WHAT TO PRODUCE — Look for the word "computer" in the records, and copy each line where it appears.

*** Opening of EXTRACTED ENTRIES ***

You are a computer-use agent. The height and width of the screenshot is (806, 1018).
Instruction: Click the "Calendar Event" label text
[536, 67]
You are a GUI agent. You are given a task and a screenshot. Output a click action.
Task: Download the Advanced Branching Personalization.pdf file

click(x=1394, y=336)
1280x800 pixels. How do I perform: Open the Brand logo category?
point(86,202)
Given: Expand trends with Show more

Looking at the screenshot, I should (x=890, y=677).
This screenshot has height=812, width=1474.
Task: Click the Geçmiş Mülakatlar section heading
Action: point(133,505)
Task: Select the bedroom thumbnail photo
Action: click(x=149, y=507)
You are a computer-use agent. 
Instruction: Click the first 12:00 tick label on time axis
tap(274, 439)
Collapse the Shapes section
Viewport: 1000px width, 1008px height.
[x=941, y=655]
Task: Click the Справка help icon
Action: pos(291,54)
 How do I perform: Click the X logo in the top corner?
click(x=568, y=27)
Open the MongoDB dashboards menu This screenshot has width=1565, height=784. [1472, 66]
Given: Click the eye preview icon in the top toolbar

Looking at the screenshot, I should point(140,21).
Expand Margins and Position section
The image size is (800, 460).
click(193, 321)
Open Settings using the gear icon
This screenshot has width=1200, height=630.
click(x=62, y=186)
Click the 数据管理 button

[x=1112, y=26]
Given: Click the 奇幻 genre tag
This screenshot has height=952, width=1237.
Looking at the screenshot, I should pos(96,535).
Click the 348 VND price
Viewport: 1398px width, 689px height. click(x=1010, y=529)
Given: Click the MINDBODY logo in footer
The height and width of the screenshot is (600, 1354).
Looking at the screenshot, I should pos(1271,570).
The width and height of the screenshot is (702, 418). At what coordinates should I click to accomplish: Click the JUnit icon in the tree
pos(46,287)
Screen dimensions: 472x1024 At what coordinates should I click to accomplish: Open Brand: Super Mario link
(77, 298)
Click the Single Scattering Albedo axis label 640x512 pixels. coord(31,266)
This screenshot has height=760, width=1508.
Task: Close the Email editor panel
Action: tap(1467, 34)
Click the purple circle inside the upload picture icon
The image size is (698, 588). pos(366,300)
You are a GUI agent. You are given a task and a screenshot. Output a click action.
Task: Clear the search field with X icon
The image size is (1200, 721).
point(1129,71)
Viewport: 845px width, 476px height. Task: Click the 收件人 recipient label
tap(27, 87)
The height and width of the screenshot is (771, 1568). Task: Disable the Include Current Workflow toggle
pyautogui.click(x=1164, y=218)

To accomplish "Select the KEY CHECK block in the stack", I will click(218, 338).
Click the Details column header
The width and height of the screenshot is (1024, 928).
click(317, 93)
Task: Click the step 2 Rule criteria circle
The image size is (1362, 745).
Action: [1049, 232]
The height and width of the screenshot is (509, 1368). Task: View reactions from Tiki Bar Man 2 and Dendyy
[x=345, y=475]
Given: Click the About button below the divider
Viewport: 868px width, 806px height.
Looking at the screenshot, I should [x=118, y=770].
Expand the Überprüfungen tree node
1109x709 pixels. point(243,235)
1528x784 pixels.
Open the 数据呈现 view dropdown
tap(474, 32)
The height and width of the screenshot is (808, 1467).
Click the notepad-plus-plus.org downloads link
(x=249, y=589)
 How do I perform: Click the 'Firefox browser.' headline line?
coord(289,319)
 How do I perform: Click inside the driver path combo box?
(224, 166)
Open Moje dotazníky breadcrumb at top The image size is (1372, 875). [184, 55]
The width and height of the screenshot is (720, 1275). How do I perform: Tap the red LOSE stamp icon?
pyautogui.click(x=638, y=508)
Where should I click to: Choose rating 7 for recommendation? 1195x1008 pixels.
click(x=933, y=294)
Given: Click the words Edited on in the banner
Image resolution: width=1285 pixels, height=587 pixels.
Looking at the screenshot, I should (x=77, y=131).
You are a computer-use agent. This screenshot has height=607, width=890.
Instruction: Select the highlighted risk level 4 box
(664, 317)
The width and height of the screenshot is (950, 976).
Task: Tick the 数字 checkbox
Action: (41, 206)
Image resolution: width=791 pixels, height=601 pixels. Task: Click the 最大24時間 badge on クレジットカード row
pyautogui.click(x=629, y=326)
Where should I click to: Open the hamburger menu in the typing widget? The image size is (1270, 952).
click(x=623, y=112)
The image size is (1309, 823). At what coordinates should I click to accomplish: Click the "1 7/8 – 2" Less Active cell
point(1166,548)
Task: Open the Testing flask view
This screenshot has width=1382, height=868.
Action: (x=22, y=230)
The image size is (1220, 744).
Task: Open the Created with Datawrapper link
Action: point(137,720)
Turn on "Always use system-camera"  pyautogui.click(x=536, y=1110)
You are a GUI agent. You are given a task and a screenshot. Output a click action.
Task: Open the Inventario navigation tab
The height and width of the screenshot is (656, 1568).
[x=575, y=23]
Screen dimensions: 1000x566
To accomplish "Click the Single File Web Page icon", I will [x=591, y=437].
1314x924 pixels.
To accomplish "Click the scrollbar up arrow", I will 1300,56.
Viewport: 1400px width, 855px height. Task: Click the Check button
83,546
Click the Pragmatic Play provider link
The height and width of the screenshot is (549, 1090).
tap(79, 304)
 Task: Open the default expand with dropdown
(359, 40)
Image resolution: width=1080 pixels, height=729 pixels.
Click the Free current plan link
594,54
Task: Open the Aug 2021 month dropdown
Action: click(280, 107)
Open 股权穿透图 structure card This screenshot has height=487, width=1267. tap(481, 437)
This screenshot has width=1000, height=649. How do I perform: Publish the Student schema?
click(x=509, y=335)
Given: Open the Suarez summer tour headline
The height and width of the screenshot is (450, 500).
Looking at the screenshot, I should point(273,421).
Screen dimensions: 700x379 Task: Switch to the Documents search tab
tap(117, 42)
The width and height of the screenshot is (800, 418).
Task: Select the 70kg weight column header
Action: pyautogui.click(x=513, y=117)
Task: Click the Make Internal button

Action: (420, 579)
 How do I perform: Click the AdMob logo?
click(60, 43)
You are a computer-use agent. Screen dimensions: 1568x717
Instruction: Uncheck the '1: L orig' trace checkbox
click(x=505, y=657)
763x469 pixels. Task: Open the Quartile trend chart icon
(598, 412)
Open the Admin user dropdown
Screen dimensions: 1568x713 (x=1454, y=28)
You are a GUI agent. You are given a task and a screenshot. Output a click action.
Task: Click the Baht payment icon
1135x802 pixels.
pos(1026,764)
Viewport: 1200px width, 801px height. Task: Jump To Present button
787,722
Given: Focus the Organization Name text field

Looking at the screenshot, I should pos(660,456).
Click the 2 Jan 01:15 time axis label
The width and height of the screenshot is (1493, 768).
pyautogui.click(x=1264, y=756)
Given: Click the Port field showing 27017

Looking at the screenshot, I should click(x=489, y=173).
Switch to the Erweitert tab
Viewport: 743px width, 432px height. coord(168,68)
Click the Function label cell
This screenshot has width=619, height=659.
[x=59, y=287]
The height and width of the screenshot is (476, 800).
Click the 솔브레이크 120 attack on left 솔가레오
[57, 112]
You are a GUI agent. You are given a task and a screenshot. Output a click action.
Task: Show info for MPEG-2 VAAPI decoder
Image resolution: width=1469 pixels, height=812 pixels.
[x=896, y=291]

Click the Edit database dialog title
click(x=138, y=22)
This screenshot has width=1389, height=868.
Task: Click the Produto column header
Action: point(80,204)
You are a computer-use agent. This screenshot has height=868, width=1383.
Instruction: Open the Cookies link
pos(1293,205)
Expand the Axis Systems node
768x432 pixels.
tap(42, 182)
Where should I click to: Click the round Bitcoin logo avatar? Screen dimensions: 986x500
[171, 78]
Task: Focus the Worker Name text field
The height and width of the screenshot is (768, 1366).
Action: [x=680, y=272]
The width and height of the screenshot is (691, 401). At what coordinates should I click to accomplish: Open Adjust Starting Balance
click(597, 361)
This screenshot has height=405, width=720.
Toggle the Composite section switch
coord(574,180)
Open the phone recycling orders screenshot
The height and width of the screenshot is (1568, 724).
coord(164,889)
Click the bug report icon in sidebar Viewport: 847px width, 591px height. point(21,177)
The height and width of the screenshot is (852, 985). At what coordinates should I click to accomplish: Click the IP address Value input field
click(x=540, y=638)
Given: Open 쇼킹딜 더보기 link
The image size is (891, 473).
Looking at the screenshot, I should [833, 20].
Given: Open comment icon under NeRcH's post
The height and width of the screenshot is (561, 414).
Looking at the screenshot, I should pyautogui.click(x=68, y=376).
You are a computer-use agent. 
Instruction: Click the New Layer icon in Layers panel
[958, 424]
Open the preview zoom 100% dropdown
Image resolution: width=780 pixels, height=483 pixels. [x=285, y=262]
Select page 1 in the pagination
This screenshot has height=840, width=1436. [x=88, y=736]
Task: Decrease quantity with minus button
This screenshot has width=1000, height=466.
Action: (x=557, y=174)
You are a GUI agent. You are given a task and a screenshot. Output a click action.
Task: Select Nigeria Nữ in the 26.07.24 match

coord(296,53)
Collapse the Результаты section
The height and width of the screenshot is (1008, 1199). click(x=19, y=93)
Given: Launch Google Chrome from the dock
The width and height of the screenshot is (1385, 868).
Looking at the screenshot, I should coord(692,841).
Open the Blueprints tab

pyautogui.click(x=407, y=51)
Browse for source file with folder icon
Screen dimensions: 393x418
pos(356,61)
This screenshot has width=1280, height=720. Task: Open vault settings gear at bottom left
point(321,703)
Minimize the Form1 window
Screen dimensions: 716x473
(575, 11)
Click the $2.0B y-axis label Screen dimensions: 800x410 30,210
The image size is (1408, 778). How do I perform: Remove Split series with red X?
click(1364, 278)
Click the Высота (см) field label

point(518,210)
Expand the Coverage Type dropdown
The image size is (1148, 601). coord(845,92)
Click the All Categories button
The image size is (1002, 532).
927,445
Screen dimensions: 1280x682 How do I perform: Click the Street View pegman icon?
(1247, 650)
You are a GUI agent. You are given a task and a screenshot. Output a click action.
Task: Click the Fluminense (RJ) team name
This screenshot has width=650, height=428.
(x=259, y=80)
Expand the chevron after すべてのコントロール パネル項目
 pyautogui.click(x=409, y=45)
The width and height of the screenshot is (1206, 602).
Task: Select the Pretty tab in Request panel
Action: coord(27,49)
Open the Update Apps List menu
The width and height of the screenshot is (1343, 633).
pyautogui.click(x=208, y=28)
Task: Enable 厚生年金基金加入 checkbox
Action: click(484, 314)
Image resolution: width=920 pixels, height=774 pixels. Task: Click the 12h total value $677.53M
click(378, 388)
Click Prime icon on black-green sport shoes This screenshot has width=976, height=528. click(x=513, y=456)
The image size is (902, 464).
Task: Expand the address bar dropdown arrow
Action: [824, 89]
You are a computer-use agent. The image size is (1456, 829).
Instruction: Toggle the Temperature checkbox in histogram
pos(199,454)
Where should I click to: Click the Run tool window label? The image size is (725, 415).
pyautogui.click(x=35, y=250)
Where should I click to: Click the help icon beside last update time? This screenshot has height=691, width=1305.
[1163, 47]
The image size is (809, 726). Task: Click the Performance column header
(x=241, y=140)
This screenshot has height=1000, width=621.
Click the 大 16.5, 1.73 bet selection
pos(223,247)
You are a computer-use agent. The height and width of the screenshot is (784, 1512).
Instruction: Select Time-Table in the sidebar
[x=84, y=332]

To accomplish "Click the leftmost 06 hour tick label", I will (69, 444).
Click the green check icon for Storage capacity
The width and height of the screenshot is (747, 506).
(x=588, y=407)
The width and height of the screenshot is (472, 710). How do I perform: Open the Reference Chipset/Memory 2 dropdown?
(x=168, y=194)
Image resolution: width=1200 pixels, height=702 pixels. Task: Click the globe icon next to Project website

*** Close of EXTRACTED ENTRIES ***

WRITTEN SOLUTION —
You are a computer-use agent. The height and width of the screenshot is (806, 1018).
You are a computer-use agent. 
You are a computer-use agent. This screenshot has height=607, width=890.
You are a computer-use agent. Screen dimensions: 1568x717
You are a computer-use agent. This screenshot has height=868, width=1383.
You are a computer-use agent. 
You are a computer-use agent. The image size is (1456, 829).
You are a computer-use agent. The height and width of the screenshot is (784, 1512).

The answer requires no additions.